Should I add more nitrogen fertilizer if clover looks thin early?
Avoid nitrogen “rescue” unless you have a specific reason. Clover’s nitrogen fixation still needs low competition and correct biology, and extra N tends to feed grasses and weeds rather than improving clover cover. If you use a starter, keep it modest and focus on phosphorus, then evaluate stand density before adding more.
What’s the safest way to control weeds in the first month after seeding clover?
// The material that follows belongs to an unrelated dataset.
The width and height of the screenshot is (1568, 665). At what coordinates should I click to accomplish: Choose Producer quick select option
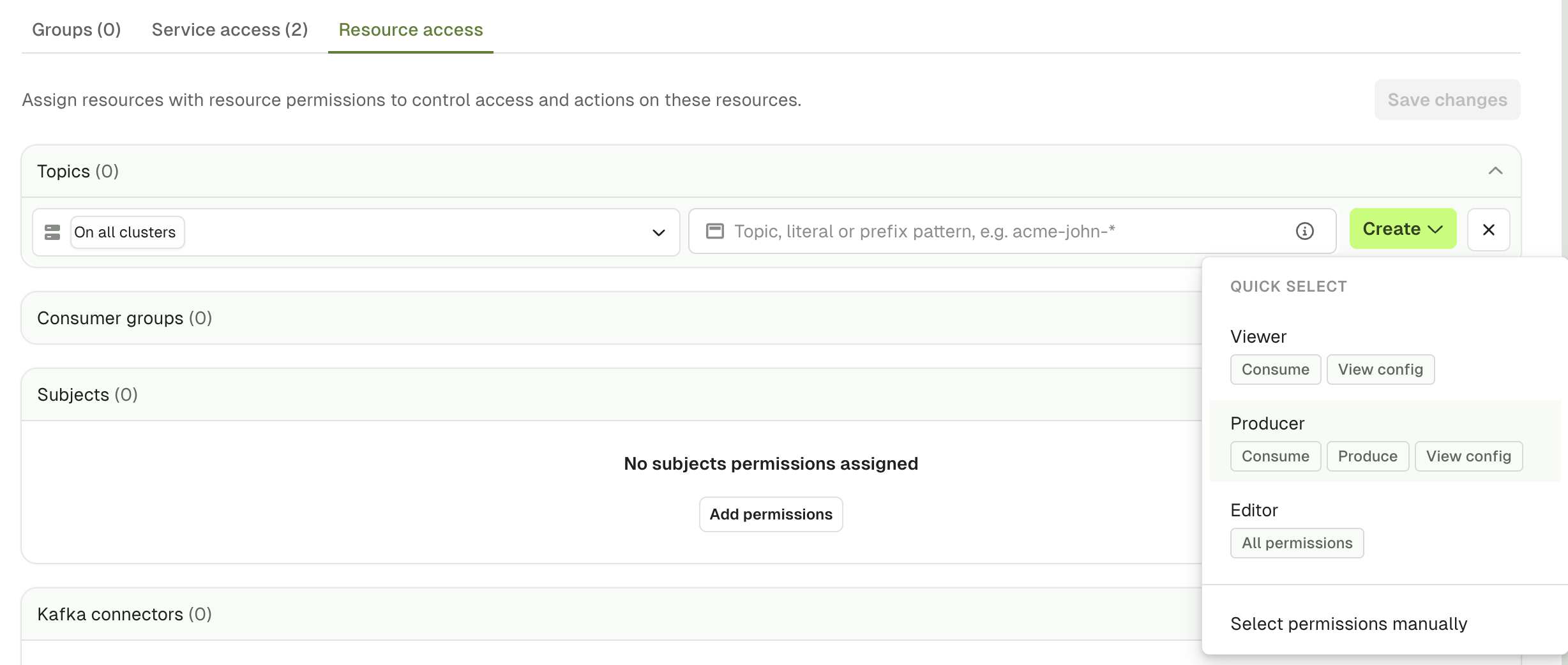(1385, 441)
Weed timing is the main lever. Once you’ve seeded clover, broadleaf herbicides are risky because they can injure or kill clover. If grassy weeds are the dominant problem, consider applying a selective grass herbicide only after clover has produced its first true leaves, and follow the label’s timing and rates for your specific clover species.
Do I need cultipacking or press wheels, and when does it help most?
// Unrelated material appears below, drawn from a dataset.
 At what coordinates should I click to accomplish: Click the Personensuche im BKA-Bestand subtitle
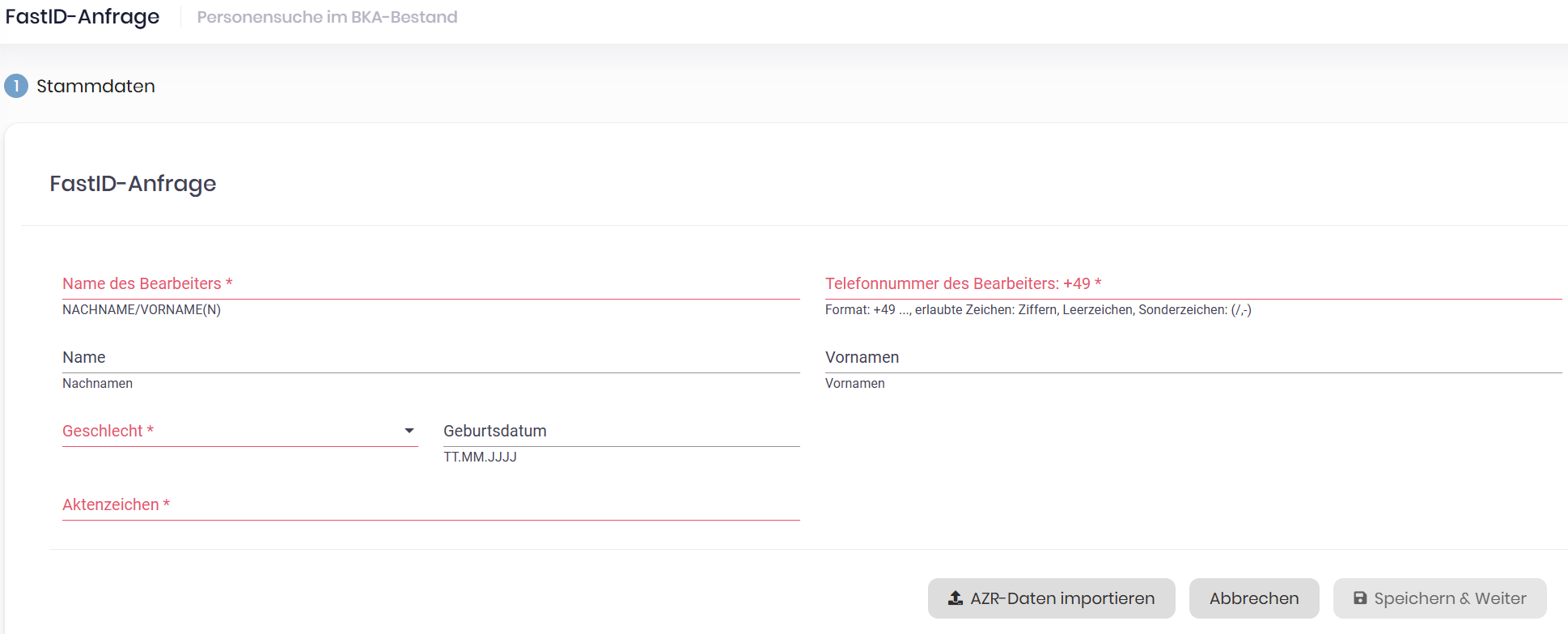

For broadcast work, press wheels or cultipacking are particularly useful on bare ground and on soils prone to drying, because they improve surface contact. On already-grazed sod, dragging or chain harrowing often works better than deep disturbance, since it embeds seed without burying it too far.
Can frost seeding fail, and how can I prevent that?
Yes, frost seeding can boost white and red clover on thin turf, but you still need moisture and a surface that will allow freeze-thaw movement. If ground is too dry and doesn’t thaw deeply, seed may not get worked in. In that case, lightly water only after you see no germination and avoid waterlogging.
How much should I overseed thin clover areas, and should I use the original seeding rate?
For overseeding thin spots, a common mistake is using the full original rate. Half-rate overseeding is usually enough to fill gaps without overwhelming the existing stand, especially for white clover where stolons and self-reseeding can do much of the work.
Could old seed or poor handling of inoculant be the reason for patchy stands?
Seed viability and storage can make or break results, especially with tiny clover seed. Keep inoculant and seed out of direct sun, use fresh seed when possible, and do not let coated seed sit for extended periods. If you suspect old seed, germination testing before seeding can save time.
When should I terminate clover to best benefit the next crop and prevent it from coming back?
If you want nitrogen benefits, the key timing is termination. Terminate roughly 2 to 4 weeks before planting the next crop, and if you’re rolling, do it at full bloom so biomass quality is highest. This also helps reduce unwanted clover persistence.